In Washington, Nick and Beatriz have become an official couple, yet she still doubts that she’d make a good wife for a politician, especially now that she’s killed a man. She continues working with the CIA, and while the whole world spins from Kennedy’s assassination, she is given her most important task yet: she is to go to Cuba directly and meet with Castro, himself. Armed with poison and her charms, Beatriz departs for Havana. Recently released after being held in Castro’s prison camps for eighteen months after the failed invasion, Eduardo is by Beatriz’s side on her mission and he arranges a meeting with Beatriz and Castro.

Castro finds her motives to be as transparent as the dress she’s wearing to seduce him. He calls her out and Beatriz falters, knowing it is all over, that her life is totally at the mercy of Fidel Castro. He tells her that he will not hurt her, he wants her alive to take a message back to the Americans. He also has his own message for Beatriz: he did not have anything to do with her brother’s death. Reeling from the information, Beatriz returns to Eduardo, who shocks her with more news: he ratted her out to Fidel. He only took the meeting because he knew Beatriz was an agent for the CIA. She leaves her Havana hotel and goes to her childhood home, where she digs up a box of family heirlooms in the backyard. She hears footsteps in the sugarcane and turns around to find herself face to face with one of the silent participants of the communist meetings she attended in Hialeah. He holds a gun to her head, prepared to kill her out of loyalty to Fidel, and a shot rings out. Eduardo has followed her to the house and shot Sergio to protect Beatriz and prove that he’ll never betray her again. She flies back to the United States, forever ending her relationship with Nick Preston. Despite the fact that he’s her soulmate she can’t compromise his reputation with her own.

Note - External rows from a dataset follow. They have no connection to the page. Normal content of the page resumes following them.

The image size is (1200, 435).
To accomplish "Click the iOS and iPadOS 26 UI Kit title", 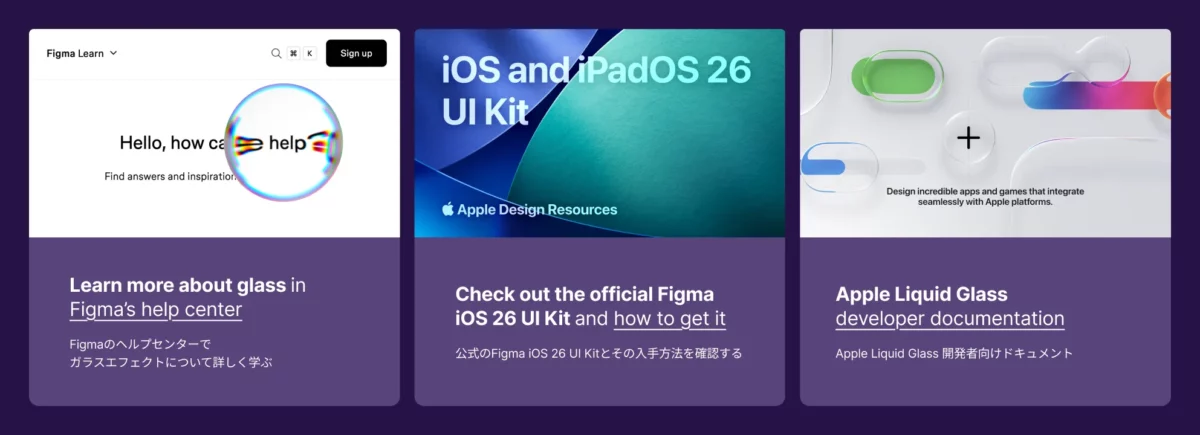I will (596, 90).
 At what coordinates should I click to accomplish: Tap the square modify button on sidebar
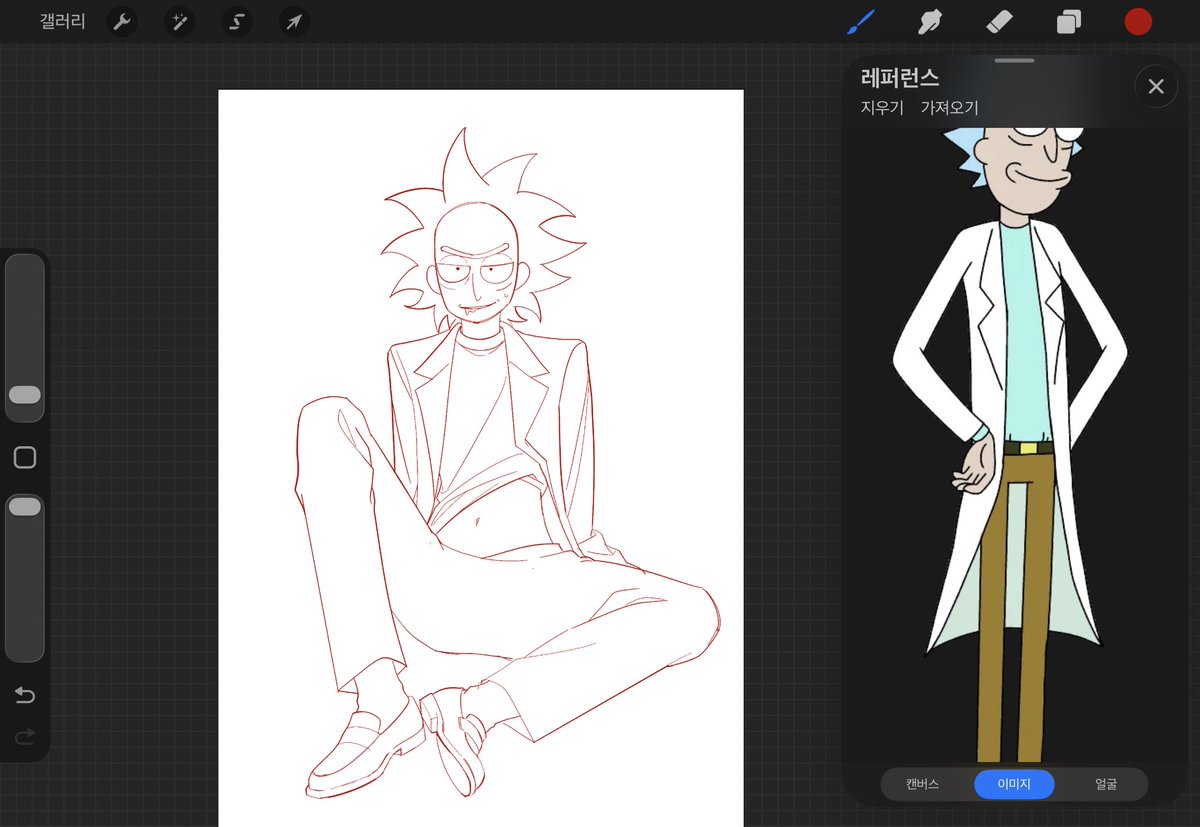(x=25, y=458)
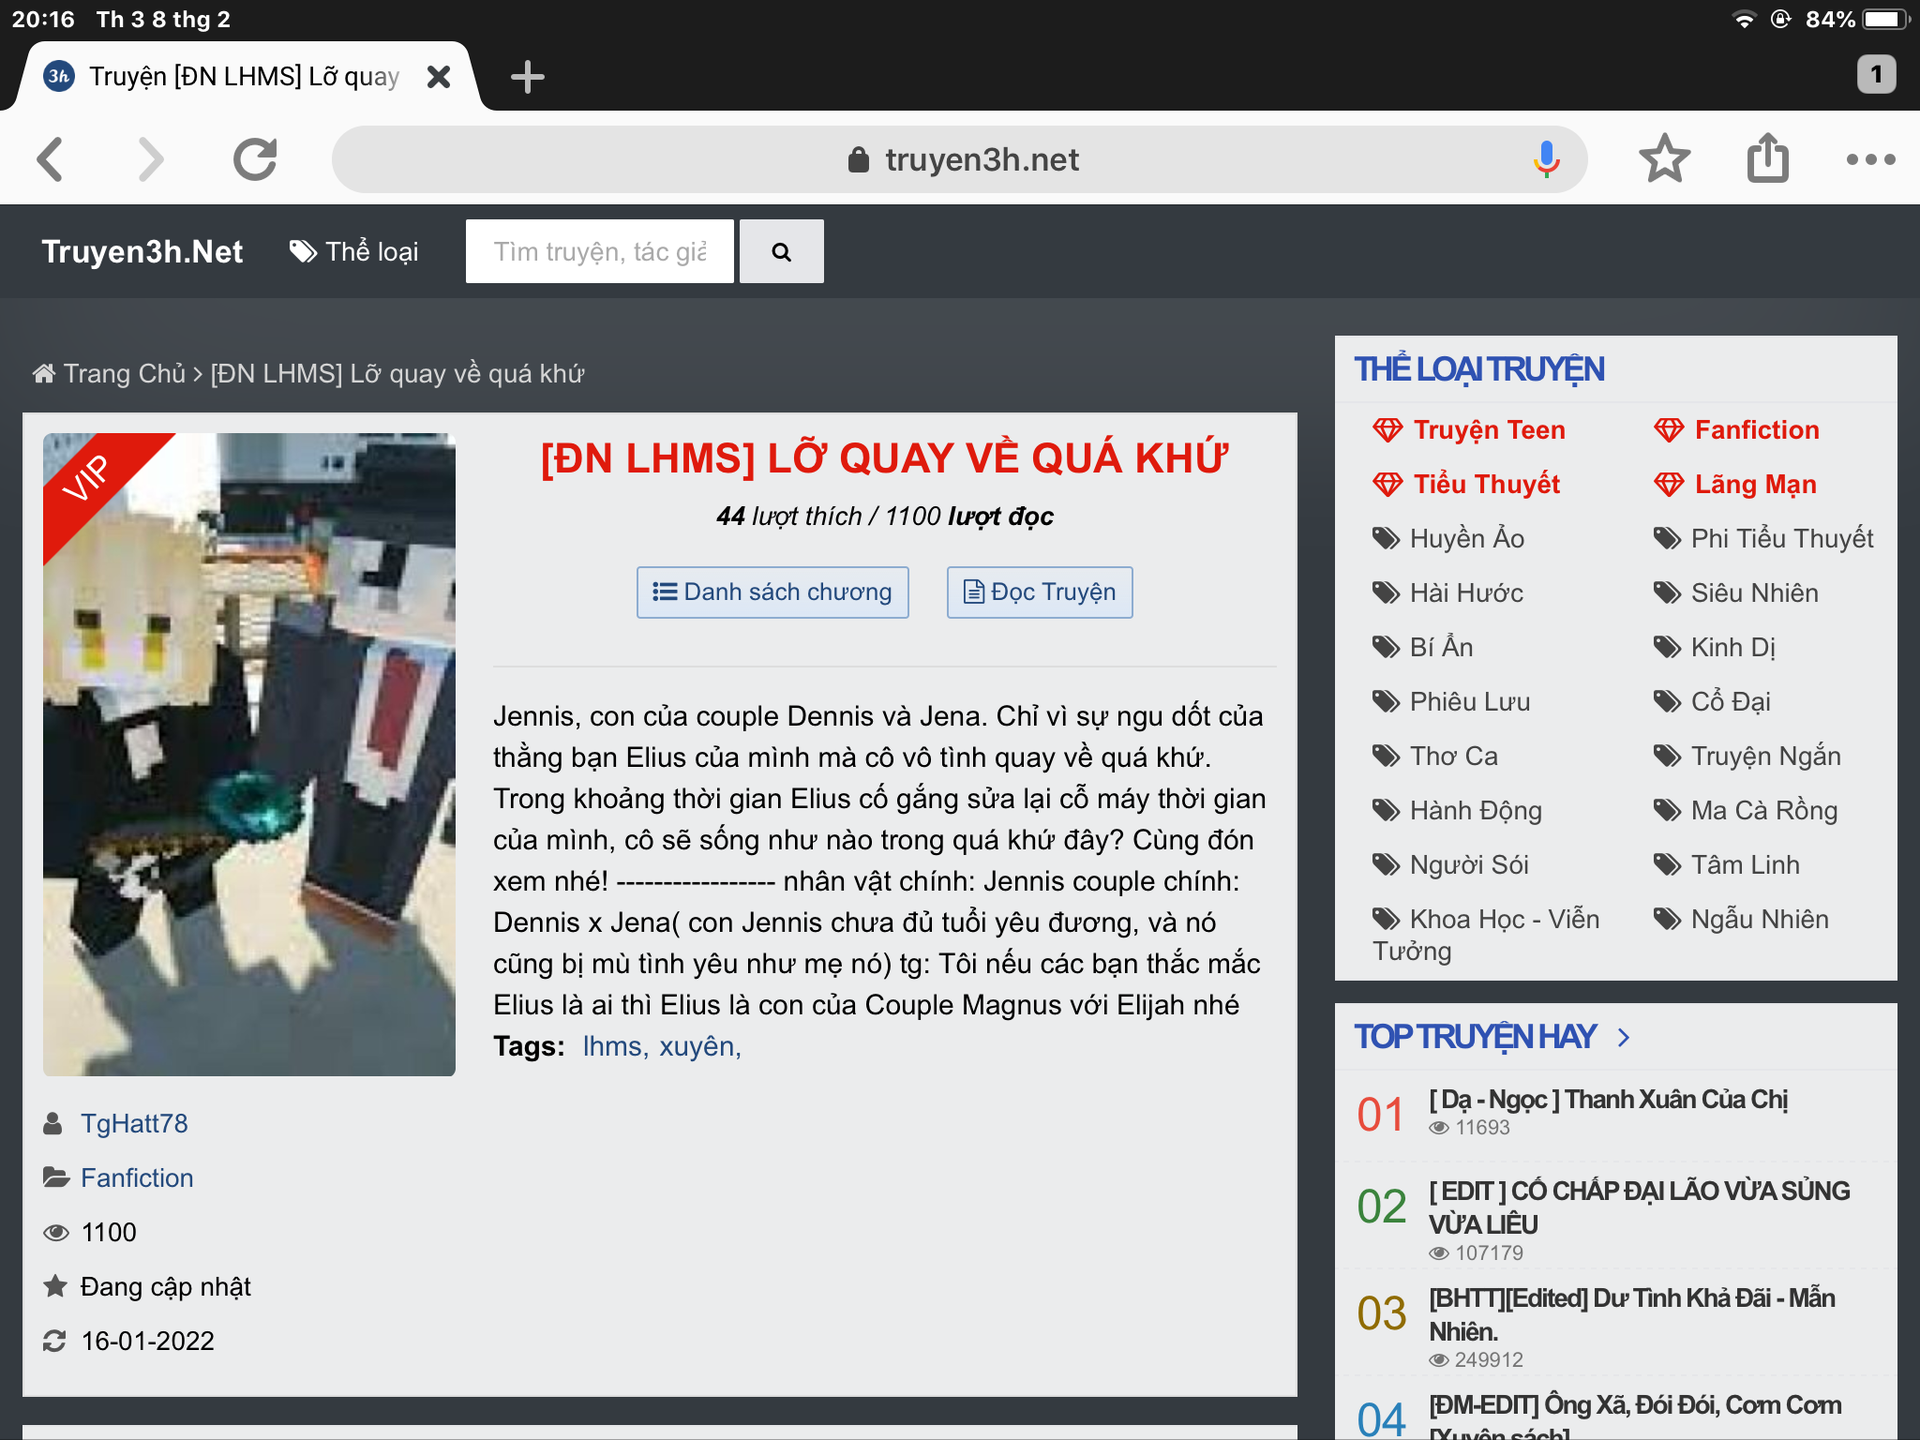The width and height of the screenshot is (1920, 1440).
Task: Click the browser back arrow
Action: [x=50, y=159]
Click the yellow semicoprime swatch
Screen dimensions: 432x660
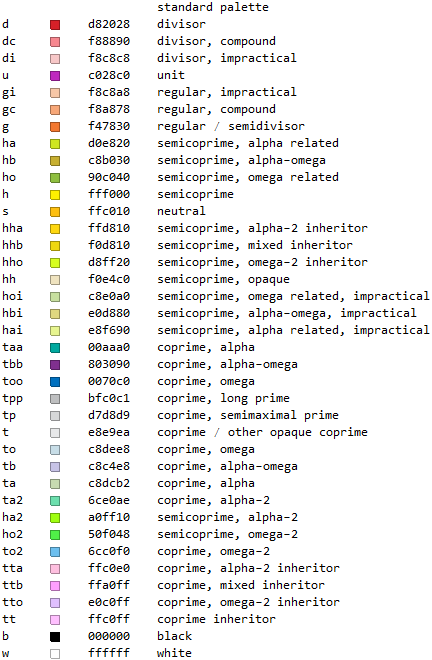[x=55, y=195]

She passes Castro’s message on to Dwyer and continues working with the CIA, returning to her family in Palm Beach. She attends school, choosing to study political science, and she goes on to become a lawyer. The novel flashes forward to the announcement of Fidel’s death in 2016. Beatriz is an old woman, but she celebrates with a glass of champagne, toasting alone to the fact that her country is finally out of Castro’s clutches. It is a time to celebrate with company, and she meets Nick Preston, also an old man, at her front door. His wife has died and his children are grown. Retired from politics, he and Beatriz can finally start a life together without either of their careers affecting the other. Fidel’s death is a new start for Cuba and a new start for Beatriz’s life.